Each record must be retyped in full. No character may differ.

Records from a data collection
+-------+

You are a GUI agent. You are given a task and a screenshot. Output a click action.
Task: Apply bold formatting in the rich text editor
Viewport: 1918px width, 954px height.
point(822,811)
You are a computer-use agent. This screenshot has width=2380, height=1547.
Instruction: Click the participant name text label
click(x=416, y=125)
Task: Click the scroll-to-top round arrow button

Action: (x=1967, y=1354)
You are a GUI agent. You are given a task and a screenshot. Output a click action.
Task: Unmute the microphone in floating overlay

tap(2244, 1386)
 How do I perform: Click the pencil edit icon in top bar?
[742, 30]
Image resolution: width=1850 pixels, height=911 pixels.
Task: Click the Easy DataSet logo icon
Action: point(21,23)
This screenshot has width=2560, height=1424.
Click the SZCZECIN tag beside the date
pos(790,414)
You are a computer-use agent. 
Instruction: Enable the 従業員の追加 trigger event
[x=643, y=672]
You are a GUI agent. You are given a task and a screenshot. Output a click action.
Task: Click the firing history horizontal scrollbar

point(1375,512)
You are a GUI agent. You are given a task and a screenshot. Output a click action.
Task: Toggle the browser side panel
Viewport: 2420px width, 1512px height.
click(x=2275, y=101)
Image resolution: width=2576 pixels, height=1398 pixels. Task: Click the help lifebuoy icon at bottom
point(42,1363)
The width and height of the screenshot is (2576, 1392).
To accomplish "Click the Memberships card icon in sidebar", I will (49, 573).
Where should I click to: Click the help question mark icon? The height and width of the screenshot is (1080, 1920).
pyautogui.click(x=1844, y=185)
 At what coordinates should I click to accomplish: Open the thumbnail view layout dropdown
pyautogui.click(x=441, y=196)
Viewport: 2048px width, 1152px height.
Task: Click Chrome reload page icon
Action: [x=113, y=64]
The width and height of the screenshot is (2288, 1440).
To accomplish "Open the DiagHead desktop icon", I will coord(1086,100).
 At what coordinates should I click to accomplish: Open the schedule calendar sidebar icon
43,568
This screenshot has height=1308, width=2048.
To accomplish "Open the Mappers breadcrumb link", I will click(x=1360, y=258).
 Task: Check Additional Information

+-------+

FINISHED TASK —
You are a GUI agent. You are given a task and a screenshot. Output a click action.
Task: Apply bold formatting in the rich text editor
Viewport: 1918px width, 954px height.
point(822,811)
You are a computer-use agent. This screenshot has width=2380, height=1547.
Instruction: Click the participant name text label
click(x=416, y=125)
Task: Click the scroll-to-top round arrow button

Action: (x=1967, y=1354)
You are a GUI agent. You are given a task and a screenshot. Output a click action.
Task: Unmute the microphone in floating overlay

tap(2244, 1386)
 How do I perform: Click the pencil edit icon in top bar?
[742, 30]
Image resolution: width=1850 pixels, height=911 pixels.
Task: Click the Easy DataSet logo icon
Action: point(21,23)
This screenshot has width=2560, height=1424.
Click the SZCZECIN tag beside the date
pos(790,414)
You are a computer-use agent. 
Instruction: Enable the 従業員の追加 trigger event
[x=643, y=672]
You are a GUI agent. You are given a task and a screenshot. Output a click action.
Task: Click the firing history horizontal scrollbar

point(1375,512)
You are a GUI agent. You are given a task and a screenshot. Output a click action.
Task: Toggle the browser side panel
Viewport: 2420px width, 1512px height.
click(x=2275, y=101)
Image resolution: width=2576 pixels, height=1398 pixels. Task: Click the help lifebuoy icon at bottom
point(42,1363)
The width and height of the screenshot is (2576, 1392).
To accomplish "Click the Memberships card icon in sidebar", I will (49, 573).
Where should I click to: Click the help question mark icon? The height and width of the screenshot is (1080, 1920).
pyautogui.click(x=1844, y=185)
 At what coordinates should I click to accomplish: Open the thumbnail view layout dropdown
pyautogui.click(x=441, y=196)
Viewport: 2048px width, 1152px height.
Task: Click Chrome reload page icon
Action: [x=113, y=64]
The width and height of the screenshot is (2288, 1440).
To accomplish "Open the DiagHead desktop icon", I will coord(1086,100).
 At what coordinates should I click to accomplish: Open the schedule calendar sidebar icon
43,568
This screenshot has height=1308, width=2048.
To accomplish "Open the Mappers breadcrumb link", I will click(x=1360, y=258).
 Task: Check Additional Information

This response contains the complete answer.